The Fruits: Love, Kindness, Goodness

This post begins a short blog series on the Fruits of the Spirit. I will be describing some of these so-called fruits together in groups and some by themselves for the purpose of describing the kind of people Christians are called to become.

Love. Kindness. Goodness. These three terms all represent attributes associated with a Christian’s interaction with others. Scripture is clear many times that these traits—chiefly love—should define us in the world. John describes how love is our marker: “A new commandment I give to you, that you love one another: just as I have loved you, you also are to love one another. By this all people will know that you are my disciples, if you have love for one another” (John 13:34-35).

Scripture commands us to have lives in services to others: “Let all that you do be done in love” (1 Cor. 16:14). “Be kind to one another, tenderhearted, forgiving one another, as God in Christ forgave you” (Eph. 4:32). “Whoever despises his neighbor is a sinner, but blessed is he who is generous to the poor” (Prov. 14:21). “But love your enemies, and do good, and lend, expecting nothing in return, and your reward will be great” (Lk. 6:35). Just to list a few commands to act with love, kindness and goodness.

But to quote the classic ear-worm: “What is Love?” What is at the center of our Christian response to others? It seems the center of love is emptying one’s self. It’s completely counter-intuitive to our individualism, but we are often called to deny our own pleasure, rights, and privileges for the sake of others. Jesus’ Sermon on the Mount in Matthew 5 through 7 can be boiled down to just this. The Beatitudes subvert expectation and praise the selfless. Jesus says to turn the other cheek—to not repay evil with evil. We are supposed to give to the needy with no expectation of getting anything in return.
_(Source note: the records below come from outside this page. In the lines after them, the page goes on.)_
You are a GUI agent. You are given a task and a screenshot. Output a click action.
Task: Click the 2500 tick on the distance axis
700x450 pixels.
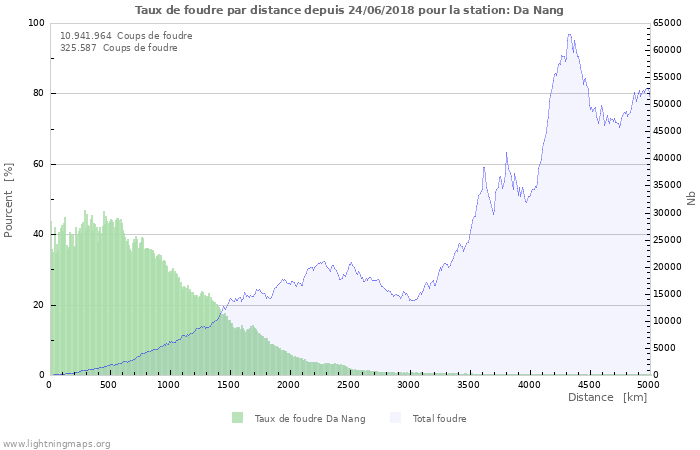pyautogui.click(x=349, y=384)
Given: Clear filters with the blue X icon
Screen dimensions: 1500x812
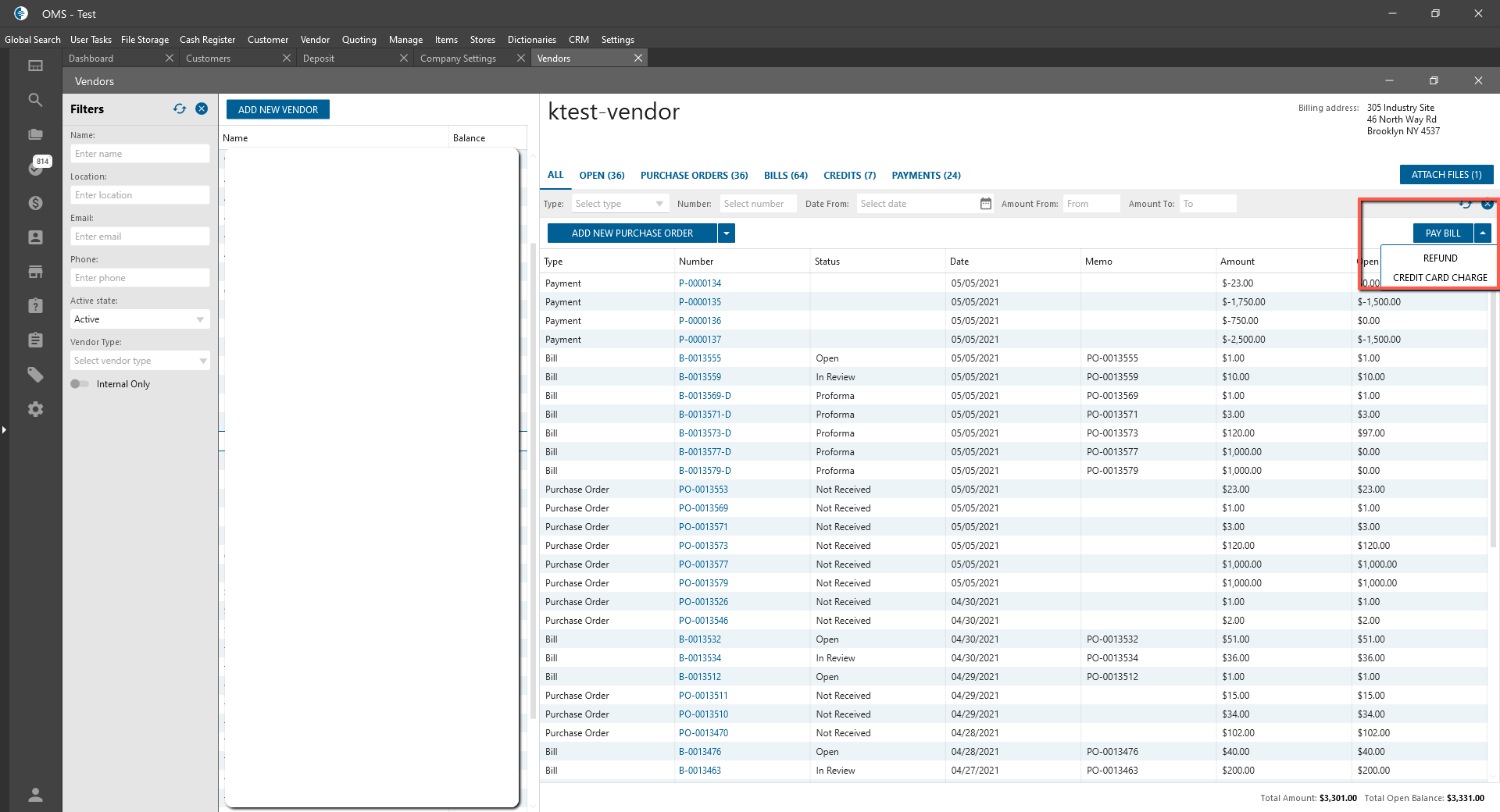Looking at the screenshot, I should 202,109.
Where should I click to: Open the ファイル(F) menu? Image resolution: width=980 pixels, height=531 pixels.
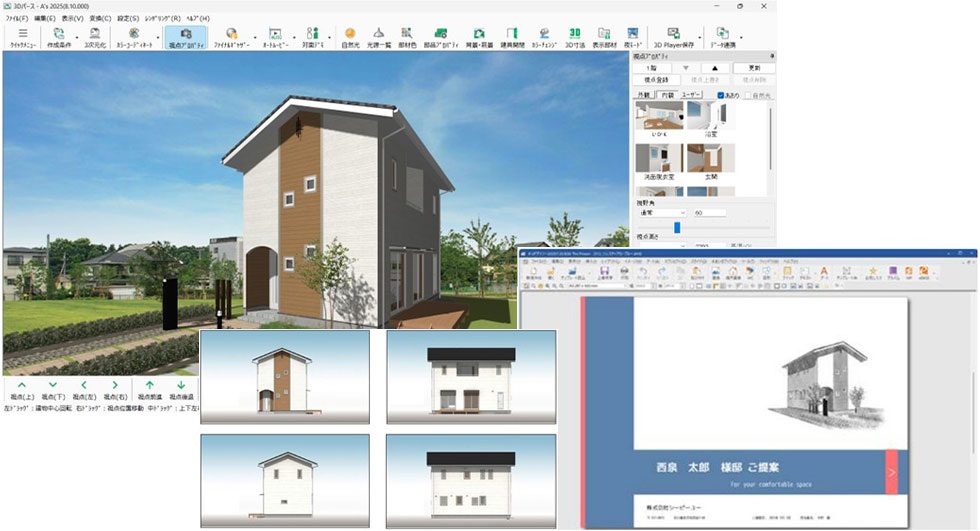coord(17,18)
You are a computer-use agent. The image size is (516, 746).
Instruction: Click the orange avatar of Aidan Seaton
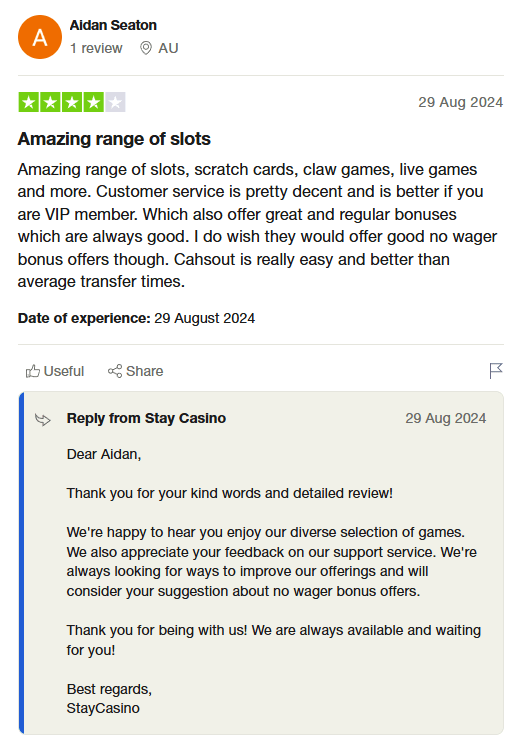click(39, 37)
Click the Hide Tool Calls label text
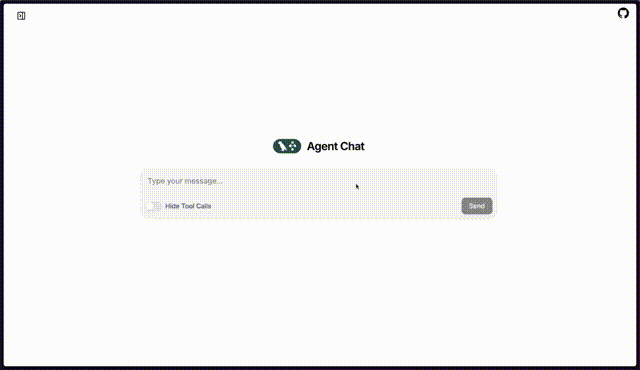Viewport: 640px width, 370px height. 188,206
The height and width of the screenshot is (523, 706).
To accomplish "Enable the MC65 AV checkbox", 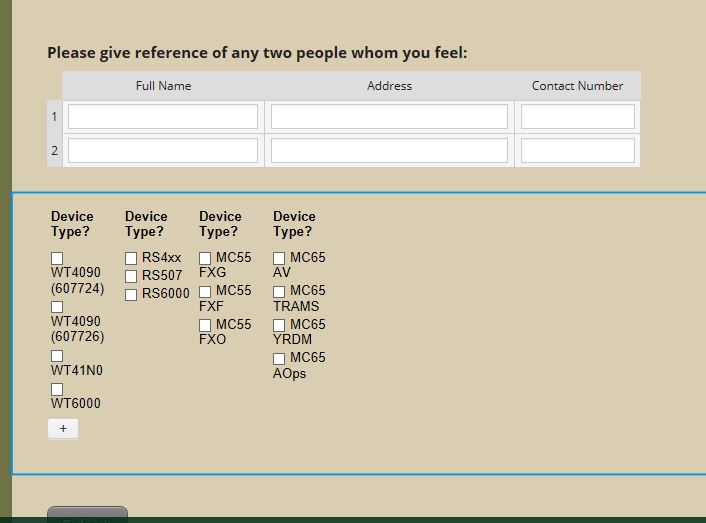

These are hard commands to follow, but we do these things because that’s who we are. Selflessness is not selflessness if we only love to get “points for Heaven.” We aren’t actually kind if we are only kind to get praise. And we aren’t even truly good if we act good just to impress other people into coming to the faith. As Christians, we act lovingly because of our connection with God. 1 John 4:8 reminds, “Anyone who does not love does not know God, because God is love.” And a few verses later: “We love because he first loved us” (4:19). Love flows from us because we have been transformed by God, through Jesus. Jesus is the perfect example of selfless kindness—that’s what happen on the cross. Jesus put against his own fears, desires, convenience because God so loved the world (John 3:16).

Discussion Questions

Feel free to comment your answers below, on social media, or just discuss among your family.

  • Why is it hard to love others above ourselves?
  • How would the world change if Christians lovingly looked after the interests of others?
  • What pleasures, rights or privileges do you struggle to give up the most?
  • Who (or what type of person) in your life is the most difficult to love above yourself?
  • What actions can you take to be more selfless in your everyday life?

Prayer Prompt

Thank God for showing unfathomable love to us. Confess to God any shortcomings in how you love others. Ask that you reflect God’s love in your own daily live and that you can follow the example of Jesus.